付保規制は、GIPの最も基本的な問題です。その国で国外の保険会社による保険引受が可能か? それともその国の免許のある保険会社でなければ駄目か? 言い換えれば、日本企業が契約するGIPにおいて、その国の子会社を日本のマスターポリシーで補償していいか?ということです。

付保規制は国や地域によってさまざま。例えば、同じ中国でも、中国本土と香港ではルールが異なります。

長くイギリスの統治下にあり自由貿易の拠点であった香港には、付保規制となるルールはありませんが、中国には厳格な付保規制があります。日本企業が香港に有する法人や資産に関し、日本の保険会社との間で保険契約を締結することが可能です。香港の保険会社である必要はありません。しかし、日本企業が中国に有する法人や資産に関し、日本の保険会社との間で保険契約を締結することはできません。中国の保険会社と契約する必要があります。

世界各国で商品を製造販売する日本企業がPL保険を契約する場合、補償対象となる被保険者として中国の子会社を追加記入してしまえば、それが中国の法令違反になってしまうのです。

仮に中国で保険事故が発生した場合、中国政府に分からないように、日本の保険会社から日本本社に対して保険金を支払ってしまえばいいではないか、という荒っぽいことが過去実際に行われていたようですが、現在はその危険性がかなり認識されてきました。中国政府の方針によっては、保険会社だけでなく当該日本企業にも不利益がかかるからです。リスクを減らすために加入する保険によって、かえって別のリスクが生じてしまいます。

ヨーロッパの欧州経済領域(EEA : European Economic Area)では特例措置があります。

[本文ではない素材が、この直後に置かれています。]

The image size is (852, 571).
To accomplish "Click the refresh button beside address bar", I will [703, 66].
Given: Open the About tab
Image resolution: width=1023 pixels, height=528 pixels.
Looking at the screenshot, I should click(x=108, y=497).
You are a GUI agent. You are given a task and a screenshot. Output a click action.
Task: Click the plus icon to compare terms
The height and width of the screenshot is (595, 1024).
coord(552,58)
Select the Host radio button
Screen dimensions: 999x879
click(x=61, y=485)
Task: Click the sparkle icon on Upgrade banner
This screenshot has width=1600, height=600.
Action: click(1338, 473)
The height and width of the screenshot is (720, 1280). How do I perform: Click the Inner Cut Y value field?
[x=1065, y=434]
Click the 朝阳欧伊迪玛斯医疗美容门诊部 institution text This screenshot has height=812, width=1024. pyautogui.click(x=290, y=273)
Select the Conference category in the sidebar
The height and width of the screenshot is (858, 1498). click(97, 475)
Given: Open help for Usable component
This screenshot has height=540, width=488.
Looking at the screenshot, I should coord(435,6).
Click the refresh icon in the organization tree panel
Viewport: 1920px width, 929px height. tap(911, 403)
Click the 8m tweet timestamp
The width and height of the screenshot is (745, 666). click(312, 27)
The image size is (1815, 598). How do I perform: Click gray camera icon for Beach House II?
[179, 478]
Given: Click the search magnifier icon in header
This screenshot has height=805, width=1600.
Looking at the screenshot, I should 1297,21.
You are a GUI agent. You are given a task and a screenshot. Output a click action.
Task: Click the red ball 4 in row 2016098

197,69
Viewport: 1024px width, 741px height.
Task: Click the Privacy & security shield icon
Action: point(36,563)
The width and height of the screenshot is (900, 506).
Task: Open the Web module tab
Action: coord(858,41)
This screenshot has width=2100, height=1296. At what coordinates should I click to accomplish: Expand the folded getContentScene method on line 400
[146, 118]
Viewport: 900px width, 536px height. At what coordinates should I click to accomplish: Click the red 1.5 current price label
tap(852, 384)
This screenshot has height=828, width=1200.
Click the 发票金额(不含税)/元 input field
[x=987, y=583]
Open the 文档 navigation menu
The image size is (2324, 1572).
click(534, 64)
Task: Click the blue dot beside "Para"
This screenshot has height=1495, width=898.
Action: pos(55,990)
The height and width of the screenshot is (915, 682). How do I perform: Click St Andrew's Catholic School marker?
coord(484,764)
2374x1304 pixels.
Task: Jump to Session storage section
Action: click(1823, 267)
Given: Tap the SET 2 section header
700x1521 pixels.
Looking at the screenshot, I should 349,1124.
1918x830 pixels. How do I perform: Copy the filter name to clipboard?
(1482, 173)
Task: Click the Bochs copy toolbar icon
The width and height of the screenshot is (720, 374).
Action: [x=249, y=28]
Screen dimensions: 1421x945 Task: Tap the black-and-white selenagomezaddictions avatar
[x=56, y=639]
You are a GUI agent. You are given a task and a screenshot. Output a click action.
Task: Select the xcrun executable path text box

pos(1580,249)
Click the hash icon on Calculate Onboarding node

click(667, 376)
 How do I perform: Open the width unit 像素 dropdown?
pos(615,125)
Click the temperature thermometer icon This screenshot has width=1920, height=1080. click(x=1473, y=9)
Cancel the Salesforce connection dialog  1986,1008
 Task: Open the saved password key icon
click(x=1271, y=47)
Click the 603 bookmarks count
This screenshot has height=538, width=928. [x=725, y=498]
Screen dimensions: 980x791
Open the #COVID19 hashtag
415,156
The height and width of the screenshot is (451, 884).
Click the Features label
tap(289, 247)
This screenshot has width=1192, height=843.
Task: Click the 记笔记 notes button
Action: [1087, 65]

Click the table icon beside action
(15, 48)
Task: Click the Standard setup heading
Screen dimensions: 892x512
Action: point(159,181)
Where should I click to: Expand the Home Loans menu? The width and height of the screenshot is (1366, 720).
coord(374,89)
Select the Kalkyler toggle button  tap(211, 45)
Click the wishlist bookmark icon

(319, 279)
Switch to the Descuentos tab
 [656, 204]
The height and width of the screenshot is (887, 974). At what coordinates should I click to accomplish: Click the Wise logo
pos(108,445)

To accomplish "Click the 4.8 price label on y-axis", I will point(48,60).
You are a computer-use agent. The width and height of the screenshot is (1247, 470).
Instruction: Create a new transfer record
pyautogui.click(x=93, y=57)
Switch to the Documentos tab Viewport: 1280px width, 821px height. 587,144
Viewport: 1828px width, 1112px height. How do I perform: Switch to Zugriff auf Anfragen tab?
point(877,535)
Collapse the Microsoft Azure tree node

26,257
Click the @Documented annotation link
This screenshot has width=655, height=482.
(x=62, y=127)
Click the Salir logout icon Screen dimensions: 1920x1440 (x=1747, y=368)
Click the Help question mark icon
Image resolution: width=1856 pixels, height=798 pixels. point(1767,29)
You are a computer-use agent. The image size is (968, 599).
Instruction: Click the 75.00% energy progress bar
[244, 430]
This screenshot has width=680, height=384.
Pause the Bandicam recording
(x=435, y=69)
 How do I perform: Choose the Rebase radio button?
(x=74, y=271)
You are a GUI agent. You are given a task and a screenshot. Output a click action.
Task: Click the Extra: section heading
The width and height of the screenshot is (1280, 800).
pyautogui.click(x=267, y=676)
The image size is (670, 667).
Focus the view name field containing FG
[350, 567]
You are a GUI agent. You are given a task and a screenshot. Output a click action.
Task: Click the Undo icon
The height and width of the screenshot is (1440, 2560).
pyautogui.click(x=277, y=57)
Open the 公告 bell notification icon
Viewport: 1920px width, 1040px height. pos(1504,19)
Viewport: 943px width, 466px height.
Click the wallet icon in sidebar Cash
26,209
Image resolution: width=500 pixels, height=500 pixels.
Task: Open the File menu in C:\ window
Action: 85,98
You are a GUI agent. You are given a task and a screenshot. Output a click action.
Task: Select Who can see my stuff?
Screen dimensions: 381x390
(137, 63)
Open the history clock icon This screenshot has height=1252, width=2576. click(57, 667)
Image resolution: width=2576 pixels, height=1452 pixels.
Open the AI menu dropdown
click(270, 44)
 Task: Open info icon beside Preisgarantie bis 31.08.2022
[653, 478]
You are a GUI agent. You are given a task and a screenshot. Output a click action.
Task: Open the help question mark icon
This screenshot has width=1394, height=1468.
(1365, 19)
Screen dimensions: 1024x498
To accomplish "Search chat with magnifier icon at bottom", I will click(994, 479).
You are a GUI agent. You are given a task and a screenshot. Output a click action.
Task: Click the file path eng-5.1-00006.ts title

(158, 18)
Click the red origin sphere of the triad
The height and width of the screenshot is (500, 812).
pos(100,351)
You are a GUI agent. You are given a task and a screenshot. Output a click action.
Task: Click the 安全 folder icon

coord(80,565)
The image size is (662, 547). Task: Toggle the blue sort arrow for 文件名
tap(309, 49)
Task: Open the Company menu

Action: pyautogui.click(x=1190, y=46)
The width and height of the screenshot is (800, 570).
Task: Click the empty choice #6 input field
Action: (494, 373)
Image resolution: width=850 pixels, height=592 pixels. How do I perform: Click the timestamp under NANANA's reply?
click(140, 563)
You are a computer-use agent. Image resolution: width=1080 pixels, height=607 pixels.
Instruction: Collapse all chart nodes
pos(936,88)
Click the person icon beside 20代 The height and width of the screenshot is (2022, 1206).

EEAに加盟している国同士では自由な交易 (FoS:Freedom of Service) が認められるため、保険契約も国をまたいで締結できます。これを活用すれば、EEAのいずれかの国で発行する1本の保険証券(FoS Policy)でEEA内に点在する子会社を全て補償することができるのです。このFoS PolicyをGIPに組み入れることにより、効果的な運用が可能になります。